Indie For Bunnies Review

This is a record review we recently received (wow, alliteration) from an Italian music blog called Indie For Bunnies. It’s in Italian, so if you’d like to read it in English, go translate it. When you go translate it, it’s going to be much more fun to read. The internet’s translations are terrible. Enjoy!

Comincio ad essere un po’ stanco. Niente è più una sorpresa, niente mi fa ridere davvero, niente mi azzera totalmente e, ultimamente, cosa ben più grave, non c’è troppa musica nuova che mi faccia escludere tutto il resto del mondo dalla mia vista e rimanere con la bocca aperta senza parole. Stavolta il pacco che arriva, almeno quello è si davvero originale: giallo fluorescente con dentro decine di omini che sorridono, disegnati e tagliati a mano. Tutti rossi. Tutti rossi coi sorrisi neri.

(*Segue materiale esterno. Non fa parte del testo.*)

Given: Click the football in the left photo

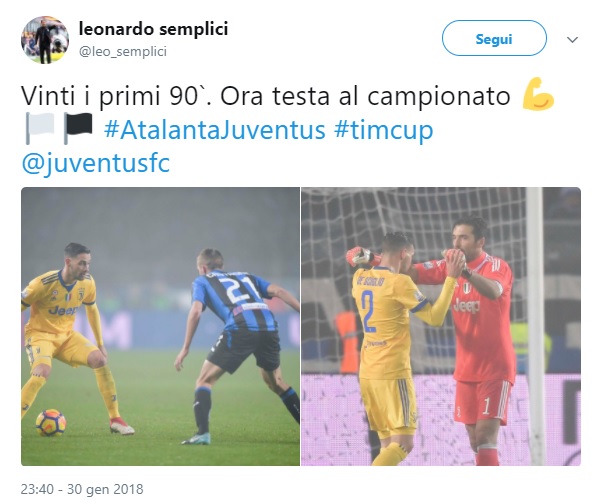Looking at the screenshot, I should coord(51,423).
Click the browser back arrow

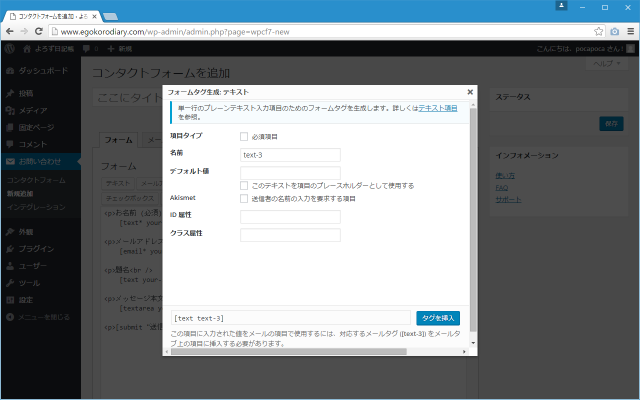[11, 31]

La musica dei Camera-Head Shark è davvero bella eppure io sono piuttosto annnientato. La musica dei Camera-Head Shark prende spunto dagli Smiths, poi vira sul folk e addirittura c’è qualche accenno di pop-punk scazzato e senza troppe rigide regole metriche. Un po’ quello che fa Graham Coxon e che in certi episodi hanno proposto anche i Supergrass. Ma porca miseria quanto sono felici i Camera-Head Shark Per loro va tutto bene, per loro il mondo è blu per davvero e non c’è una canzone, dico una, in tutto il disco che non sia allegra e spensierata. Blues ricoperto di melodia al miele e pop inglese (anche se loro sono americani) di ottima fattura, anche se mai originale. “Punched” rimane il miglior esempio di indie pop song da tenere a mente nel corso della settimana e la mia stanchezza comincia a essere il sintomo di una piccola saturazione dei timpani. Forse per un mese mi butto sulla fotografia.